What might lead to a Eureka! moment among our scientific and professional community should rather be seen as matter of serious concern. The two recent papers on teeth, or rather lack thereof, and possible relationship with cardiovascular events or even death have sparked the expected excitement. In one editorial of a Dutch heart journal, the editor-in-chief even trumpets in the title of his editorial, “Tooth brushing for a longer and healthier life.” He thus repeats, in other words, the notorious Floss or die! claim of 1996. I had forecast, some time ago, that relentlessly beating the drum by our thought leaders will ultimately lead to loss of any interest of the medical profession (in particular cardiologists) in the perio-systemic link, in particular as the American Heart Association had already concluded, in their comprehensive systematic review of 2012, that
[e]xtensive review of the literature indicates that PD [periodontal disease] is associated with ASVD [atherosclerotic vascular disease] independent of known confounders. This information comes mostly from observational studies, however, and therefore does not demonstrate that PD is a cause of ASVD, nor does it confirm the contention that therapeutic periodontal interventions prevent heart disease or stroke or modify the clinical course of ASVD. Although a contribution of PD to ASVD is biologically plausible, periodontal and cardiovascular diseases share multiple risk factors that are prevalent and powerful promoters of disease, including tobacco use, diabetes mellitus, and age. (Emphasis added.)

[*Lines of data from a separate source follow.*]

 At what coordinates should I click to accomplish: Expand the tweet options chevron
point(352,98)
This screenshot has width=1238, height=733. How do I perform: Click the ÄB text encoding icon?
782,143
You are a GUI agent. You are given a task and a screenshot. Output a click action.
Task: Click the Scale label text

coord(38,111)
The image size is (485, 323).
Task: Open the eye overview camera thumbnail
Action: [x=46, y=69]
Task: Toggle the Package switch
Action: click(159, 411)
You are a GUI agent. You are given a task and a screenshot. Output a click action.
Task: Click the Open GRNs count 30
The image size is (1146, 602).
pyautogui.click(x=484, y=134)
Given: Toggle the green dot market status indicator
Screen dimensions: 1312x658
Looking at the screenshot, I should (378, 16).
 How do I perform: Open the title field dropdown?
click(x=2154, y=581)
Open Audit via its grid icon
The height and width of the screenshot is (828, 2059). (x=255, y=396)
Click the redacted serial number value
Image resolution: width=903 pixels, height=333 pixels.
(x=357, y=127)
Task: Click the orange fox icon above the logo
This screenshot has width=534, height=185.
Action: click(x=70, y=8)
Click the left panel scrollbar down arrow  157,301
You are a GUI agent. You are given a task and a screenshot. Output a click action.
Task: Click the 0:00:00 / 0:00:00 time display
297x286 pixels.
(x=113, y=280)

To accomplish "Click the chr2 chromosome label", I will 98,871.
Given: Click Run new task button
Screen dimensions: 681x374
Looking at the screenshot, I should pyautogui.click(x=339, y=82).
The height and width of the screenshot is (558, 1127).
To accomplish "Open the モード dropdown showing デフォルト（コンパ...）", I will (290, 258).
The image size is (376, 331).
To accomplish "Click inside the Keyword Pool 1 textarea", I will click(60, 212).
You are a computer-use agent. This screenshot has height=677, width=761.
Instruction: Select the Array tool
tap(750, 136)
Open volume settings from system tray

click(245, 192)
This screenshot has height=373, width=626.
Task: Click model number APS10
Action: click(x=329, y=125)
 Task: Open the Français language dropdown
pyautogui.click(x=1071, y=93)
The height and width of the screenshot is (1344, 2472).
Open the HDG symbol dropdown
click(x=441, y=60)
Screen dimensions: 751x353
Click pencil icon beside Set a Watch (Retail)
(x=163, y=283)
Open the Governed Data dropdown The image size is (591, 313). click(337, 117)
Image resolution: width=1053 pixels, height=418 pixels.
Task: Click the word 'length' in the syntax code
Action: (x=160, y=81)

I have written about AAP’s centennial and the series of papers celebrating the “literature that shaped modern Periodontology” in several posts, see here and here. In this month’s contribution (in the Academy’s Journal of Periodontology), Steven Offenbacher and James Beck attracted my attention when writing about “Changing Paradigms in the Oral Disease–Systemic Disease Relationship.” Twenty-five years after the first report by Finnish researchers on a certain risk of poor oral health for cardiovascular disease, the incredibe surge of studies all over the world (“Floss or Die!”) may have ceased, paving the way for another overdue paradigm shift.
The paper disappoints. Instead of putting the initial and long-lasting exciting in at least some relation in view of results of recent very large intervention studies which were by and large not able to confirm a postulated benefica effect of treatment of periodontal disease on cardiovascular disease, low birth weight or diabetes, Offenbacher and Beck opened the bottom drwaer and pulled a couple of now questionable studies which, well, misled the public and thousands of researcher worldwide alike. For instance, Frank De Stefano’s paper of 1993 who, based on NHANES I follow-up data, reported a 25% increase of risk in patients with periodontitis. The data had been re-analyzed by Phillipe Hujoel in 2000 including much more careful adjustment of cofounders. They could not find an association. I have reported about the apalling letter to the editors of JAMA by Robert Genco and colleagues here.
And then, of course, the paper by Beck et al. (1996) from the VA Longitudinal Study.
“Our paper showed that periodontal disease was a significant independent risk factor for CVD events after adjusting for traditional risk factors and displayed a dose-dependent increase in risk with increasing periodontal disease severity. Importantly, this paper described a two-component mechanistic working model that linked periodontal disease to cardiovascular disease via systemic bacterial dissemination interacting with the vasculature and activation of the hepatic acute phase response as an inflammatory trigger for CVD. We also hypothesized that there may be an underlying hyperinflammatory trait that served to increase risk for both conditions, suggesting that bacterial exposure in those susceptible individuals would result in even more risk for CVD. In addition, by placing importance on inflammation, it explained how oral infection could influence multiple conditions such as diabetes. Over the next 10 years, many studies supported this basic model. The model is now more than 15 years old, and we would modify it only by adding specific details, such as the hyperinflammatory trait likely being attributable to genetic differences in the innate immune response.” (Emphasis added.)